Aim >>
Reproduce, word for word, the lines of the listing below, from the line containing "This screenshot has width=1004, height=642." through the listing's final line, including both.

Supplied records >>
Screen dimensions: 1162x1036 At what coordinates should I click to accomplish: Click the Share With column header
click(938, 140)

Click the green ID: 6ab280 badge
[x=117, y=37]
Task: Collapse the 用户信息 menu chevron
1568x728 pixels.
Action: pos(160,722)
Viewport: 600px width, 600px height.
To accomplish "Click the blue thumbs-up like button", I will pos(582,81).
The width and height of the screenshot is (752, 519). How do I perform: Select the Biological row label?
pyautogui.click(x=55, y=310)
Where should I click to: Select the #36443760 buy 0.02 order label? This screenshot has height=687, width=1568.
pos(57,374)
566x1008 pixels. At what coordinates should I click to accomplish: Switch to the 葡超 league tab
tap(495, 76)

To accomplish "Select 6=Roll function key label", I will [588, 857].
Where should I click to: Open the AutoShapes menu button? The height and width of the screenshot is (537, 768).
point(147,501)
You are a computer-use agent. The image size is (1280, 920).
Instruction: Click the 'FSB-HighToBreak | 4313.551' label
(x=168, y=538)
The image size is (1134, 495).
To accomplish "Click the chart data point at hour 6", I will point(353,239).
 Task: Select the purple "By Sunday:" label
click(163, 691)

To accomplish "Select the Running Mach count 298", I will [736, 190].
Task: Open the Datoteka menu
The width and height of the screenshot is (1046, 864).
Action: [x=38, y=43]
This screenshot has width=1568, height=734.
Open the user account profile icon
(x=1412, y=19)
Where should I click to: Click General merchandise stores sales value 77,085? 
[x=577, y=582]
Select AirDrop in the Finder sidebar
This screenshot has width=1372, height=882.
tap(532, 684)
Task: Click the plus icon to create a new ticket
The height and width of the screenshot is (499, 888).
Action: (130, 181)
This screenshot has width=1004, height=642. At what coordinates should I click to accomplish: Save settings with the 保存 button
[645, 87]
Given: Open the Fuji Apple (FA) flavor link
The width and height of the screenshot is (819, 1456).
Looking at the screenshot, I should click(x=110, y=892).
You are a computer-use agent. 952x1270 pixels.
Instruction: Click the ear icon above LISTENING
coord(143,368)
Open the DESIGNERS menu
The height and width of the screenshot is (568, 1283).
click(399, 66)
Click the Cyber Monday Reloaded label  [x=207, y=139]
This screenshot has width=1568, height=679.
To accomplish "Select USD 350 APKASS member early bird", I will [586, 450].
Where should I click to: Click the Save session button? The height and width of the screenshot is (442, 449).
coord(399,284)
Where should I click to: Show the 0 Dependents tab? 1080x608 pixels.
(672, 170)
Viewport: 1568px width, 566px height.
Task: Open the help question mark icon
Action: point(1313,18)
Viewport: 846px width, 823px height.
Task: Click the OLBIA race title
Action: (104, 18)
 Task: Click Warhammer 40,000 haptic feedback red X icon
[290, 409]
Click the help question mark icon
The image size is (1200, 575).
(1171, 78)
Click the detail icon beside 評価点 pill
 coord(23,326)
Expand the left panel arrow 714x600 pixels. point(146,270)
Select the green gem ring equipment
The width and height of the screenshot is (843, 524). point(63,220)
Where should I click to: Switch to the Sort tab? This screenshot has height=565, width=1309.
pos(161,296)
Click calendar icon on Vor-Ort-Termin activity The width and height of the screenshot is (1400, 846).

Task solution >>
This screenshot has width=1004, height=642. At what coordinates should I click to accomplish: Save settings with the 保存 button
[645, 87]
Given: Open the Fuji Apple (FA) flavor link
The width and height of the screenshot is (819, 1456).
Looking at the screenshot, I should click(x=110, y=892).
You are a computer-use agent. 952x1270 pixels.
Instruction: Click the ear icon above LISTENING
coord(143,368)
Open the DESIGNERS menu
The height and width of the screenshot is (568, 1283).
click(399, 66)
Click the Cyber Monday Reloaded label  [x=207, y=139]
This screenshot has width=1568, height=679.
To accomplish "Select USD 350 APKASS member early bird", I will [586, 450].
Where should I click to: Click the Save session button? The height and width of the screenshot is (442, 449).
coord(399,284)
Where should I click to: Show the 0 Dependents tab? 1080x608 pixels.
(672, 170)
Viewport: 1568px width, 566px height.
Task: Open the help question mark icon
Action: point(1313,18)
Viewport: 846px width, 823px height.
Task: Click the OLBIA race title
Action: (104, 18)
 Task: Click Warhammer 40,000 haptic feedback red X icon
[290, 409]
Click the help question mark icon
The image size is (1200, 575).
(1171, 78)
Click the detail icon beside 評価点 pill
 coord(23,326)
Expand the left panel arrow 714x600 pixels. point(146,270)
Select the green gem ring equipment
The width and height of the screenshot is (843, 524). point(63,220)
Where should I click to: Switch to the Sort tab? This screenshot has height=565, width=1309.
pos(161,296)
Click calendar icon on Vor-Ort-Termin activity The width and height of the screenshot is (1400, 846).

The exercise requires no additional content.